Thursday, the morning after our Shale jerry-rig marathon, I discovered that, even after hard-coding the end-state viewId, the dialog context for the parent dialog, listManager, was nullified on returning to the listsManager.xhtml page.
It was a dark hour, but we soon found a new shining software implementation to help us. Spring-Webflow rose to the occasion! It was so simple, in fact, that, despite Mr. Chandler being out-of-touch on the Northside for most of today, I still made significant progress in understanding and implementing this new framework. Do not misunderstand, I still didn’t actually get it running, but at the close of the day I believed I was close.
Spring says “flow” instead of “dialog”, and has an even shorter list of simple states. The nifty thing about Webflow (aside from the fact that it works in our app) is its close connection with other Spring features, such as Spring-Faces!

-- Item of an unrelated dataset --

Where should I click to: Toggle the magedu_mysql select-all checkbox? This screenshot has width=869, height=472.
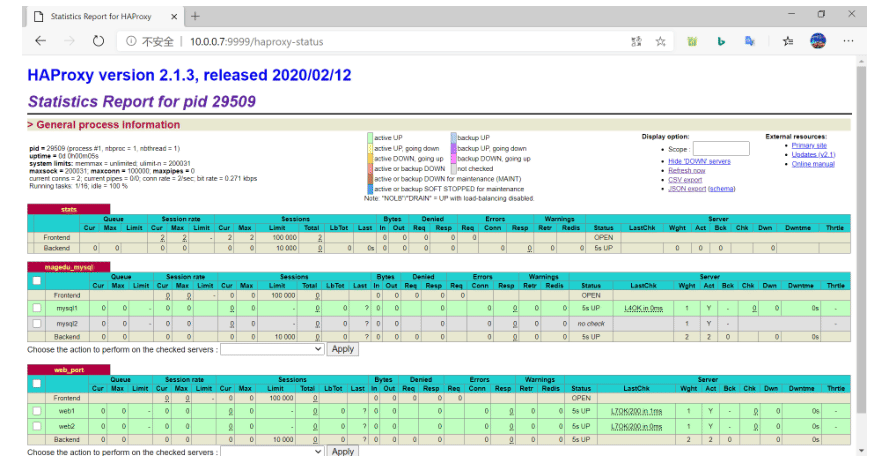37,280
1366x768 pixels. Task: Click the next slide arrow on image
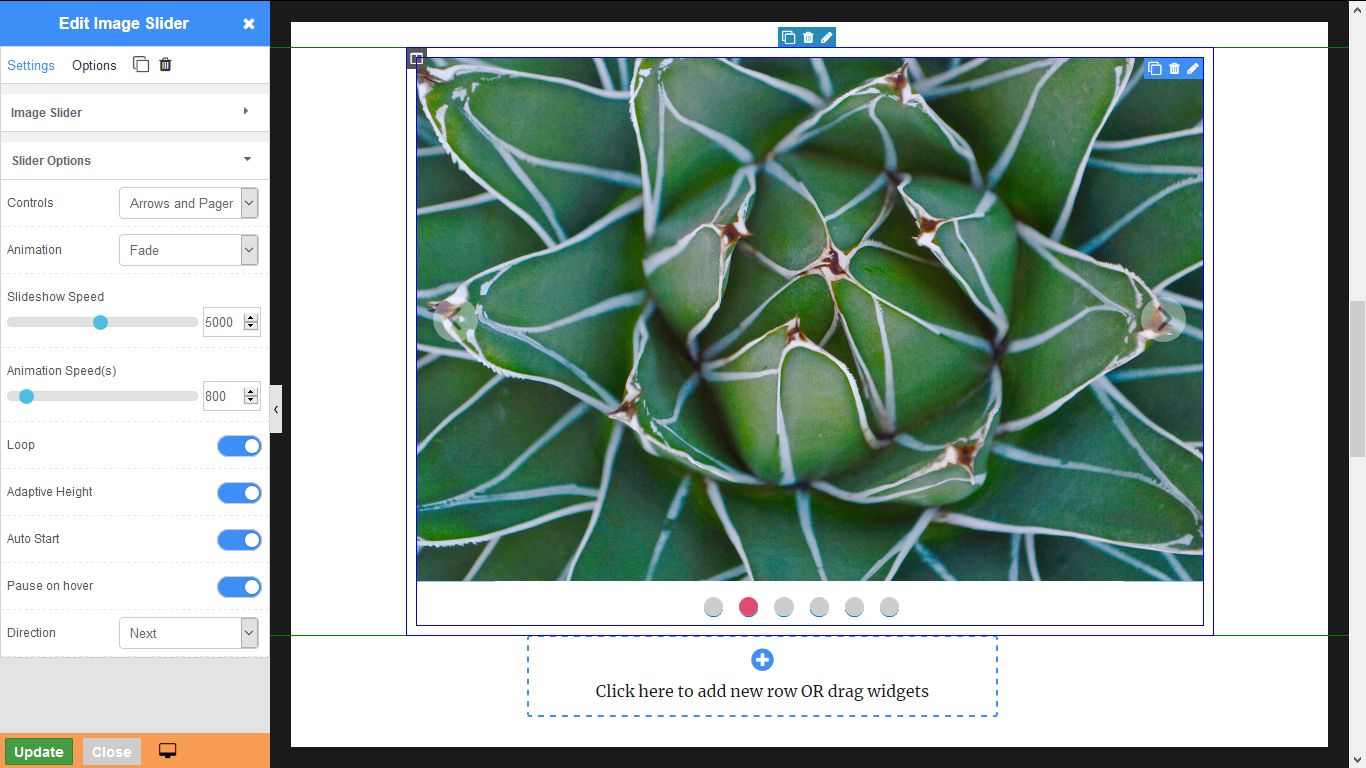pos(1163,320)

On Friday we encountered some difficulty making sure we had the up-to-date Spring webflow jar file. Our current version, downloaded from the central maven repository, was 1.0.4. Spring Webflow is currently cutting edge at 2.0.2. We eventually located the correct maven repository for milestone releases, and added the dependency to our pom as follows:
<repository>
<id>spring-milestone</id>
<name>Spring Milestone Repository</name>
<url>http://maven.springframework.org/milestone</url>
</repository>
We then added the dependencies recommended by Spring:
<dependency>
<groupId>org.springframework.webflow</groupId>
<artifactId>org.springframework.binding</artifactId>
<version>2.0.2.RELEASE</version>
</dependency>
<dependency>
<groupId>org.springframework.webflow</groupId>
<artifactId>org.springframework.js</artifactId>
<version>2.0.2.RELEASE</version>
</dependency>
<dependency>
<groupId>org.springframework.webflow</groupId>
<artifactId>org.springframework.webflow</artifactId>
<version>2.0.2.RELEASE</version>
</dependency>
<dependency>
<groupId>org.springframework.webflow</groupId>
<artifactId>org.springframework.faces</artifactId>
<version>2.0.2.RELEASE</version>
</dependency>
Strangely enough, the downloaded jar files, when viewed in Eclipse under the lib folder, were under the path name org.springframework. as opposed to the other Spring jars which came in under the path name spring.
Once we got the framework running around midday, we began trying to implement our pages as a simple flow/subflow pattern. It took us to another 10:30 pm quitting time. At least this time it seemed to do what we wanted it to. With a lot more practice, we hope it will be just the ticket for modeling our flows.
Numbers of the Day: windows open: 15. Number of editors open in Eclipse: 54. Number of tabs open between three Firefox windows: 35. Total windows open counting Eclipse editors and Firefox tabs: 100.